La demande d’injonction logée depuis 2011 par des habitants de la Rue Odette Ernest, à Quatre-Bornes, contre les activités d’une boulangerie située dans cette zone hautement résidentielle a connu un développement de taille. Le juge Bobby Madhub a émis un ordre interlocutoire interdisant à la boulangerie Epi de Dieu d’utiliser ses machines pour la fabrication de pains et gâteaux en attendant que le “main case” soit entendu. Les plaignants avaient logé  un nouvel affidavit pour démontrer que le propriétaire de la boulangerie ne respectait pas l’engagement pris devant la cour de ne pas opérer en attendant que l’affaire soit entendue. Les défendeurs auront aussi droit à un deuxième affidavit pour répondre à celui des habitants de Quatre-Bornes. La mairie de Quatre-Bornes, co-défendeur dans cette affaire, a été sommée de prendre les actions nécessaires entre-temps.
La bataille juridique avait été lancée par des habitants du quartier. Bien que l’Environnement and Land use Appeal Tribunal leur avait donné gain de cause le 9 juin 2015 et avait ordonné à la municipalité de Quatre-Bornes de prendre des actions immédiates pour remédier à cette situation, rien n’avait été fait et la boulangerie continuait de fonctionner. Ces habitants avaient ainsi saisi la Cour suprême d’une demande d’injonction demandant que le jugement soit mis en exécution.

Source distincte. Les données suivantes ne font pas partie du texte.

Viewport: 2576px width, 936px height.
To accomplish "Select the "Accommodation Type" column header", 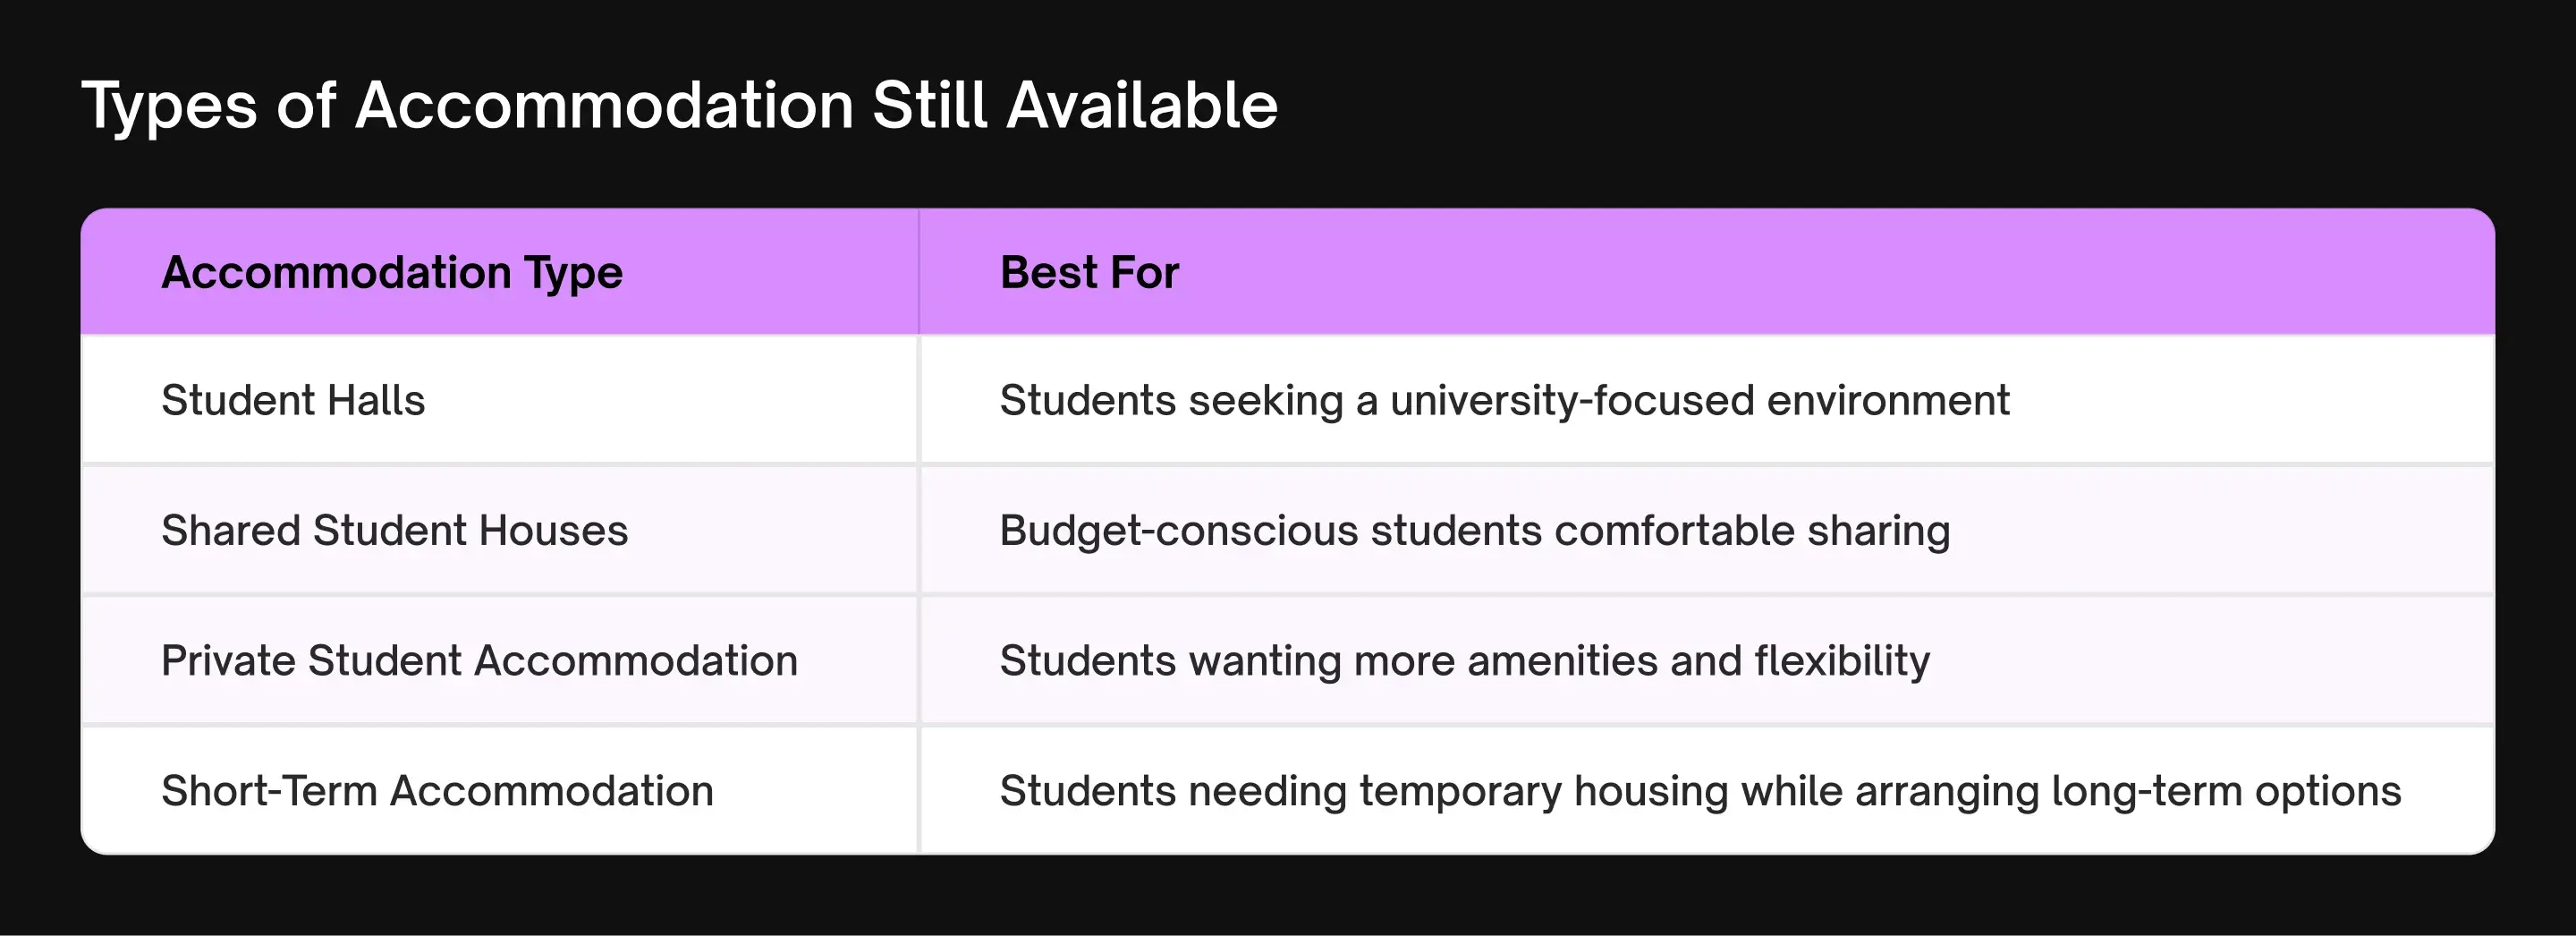I will point(392,272).

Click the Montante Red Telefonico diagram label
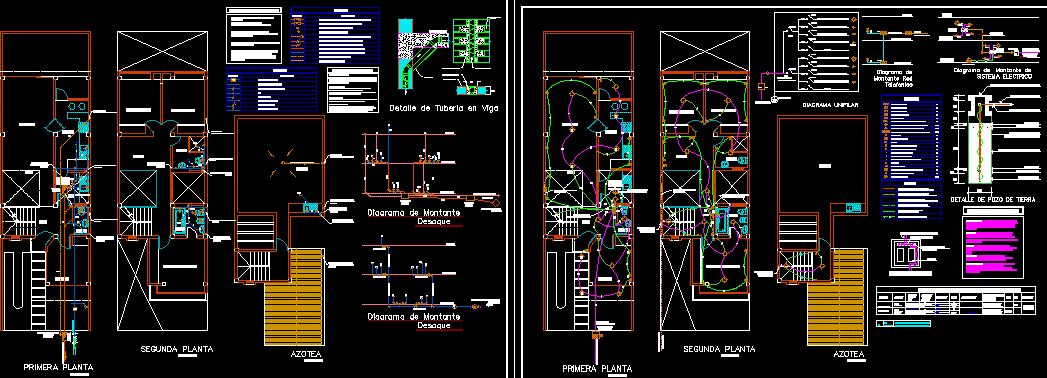click(893, 77)
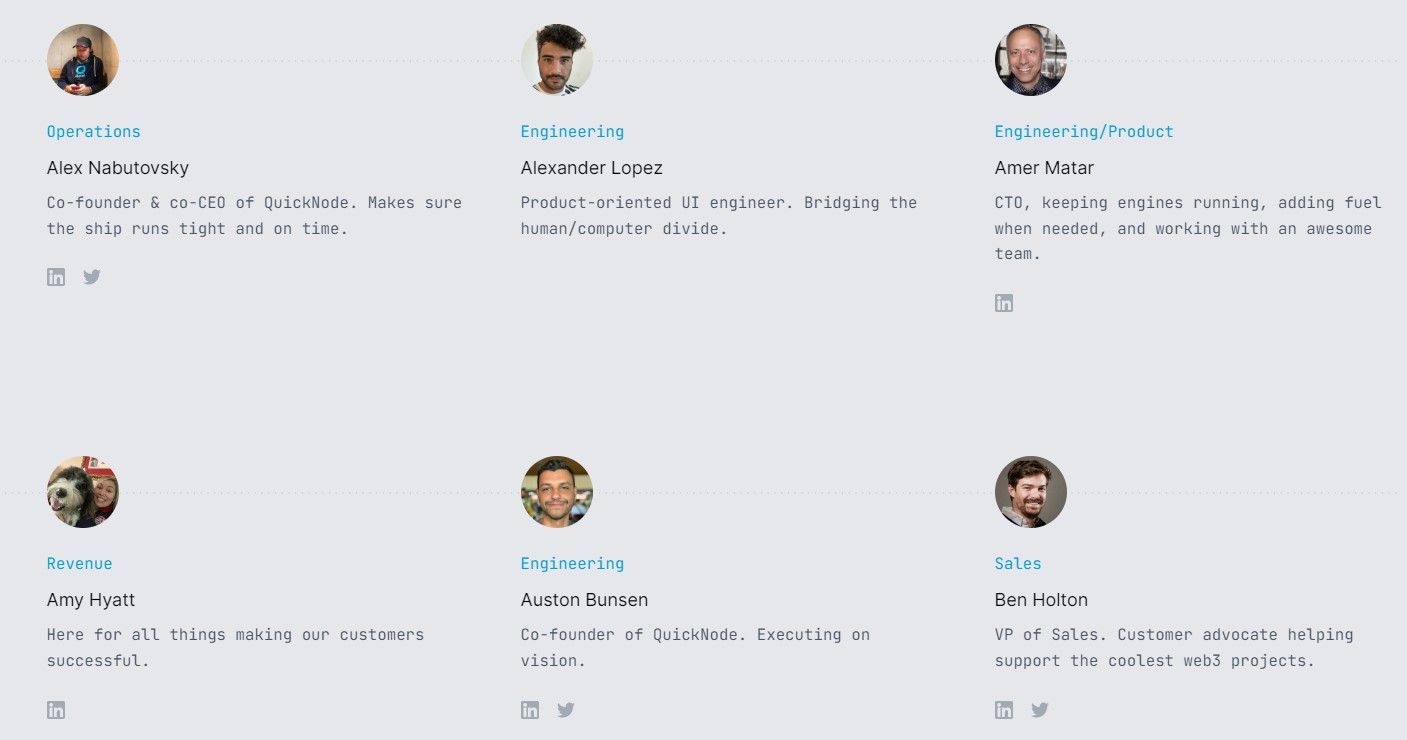1407x740 pixels.
Task: Select the Revenue department label
Action: (79, 563)
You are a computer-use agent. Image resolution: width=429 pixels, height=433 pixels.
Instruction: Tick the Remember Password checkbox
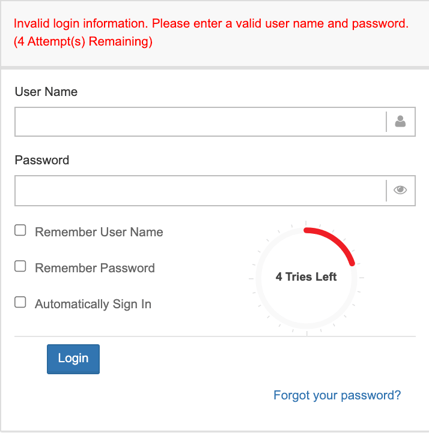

À l’appel de l’affaire en cour, bien que le propriétaire de ce commerce eût pris un engagement devant le juge de ne pas utiliser ces machines en attendant que la cour se prononce, les habitants se plaignent  qu’il « a continué à travailler en catimini, comme il l’a toujours fait ». Face à cette situation, le juge Madhub a émis un ordre interlocutoire l’interdisant d’opérer toute machine électrique avant le “main case”. « I consider that the status quo, which will bring the least inconvenience to the parties, will be best maintained in making the undertaking given by respondent No 1 interlocutory pending the determination of the main case. In the circumstances, in light of prayer (iii) in the Praecipe, I consider that it will be fit and proper that an interlocutory injunction be issued prohibiting respondent No. 1 not to use electric motors for the purpose of its bakery and pastry business situated at No. 54, Odette Ernest Avenue, Quatre-Bornes, pending the determination of the main case », a soutenu le juge.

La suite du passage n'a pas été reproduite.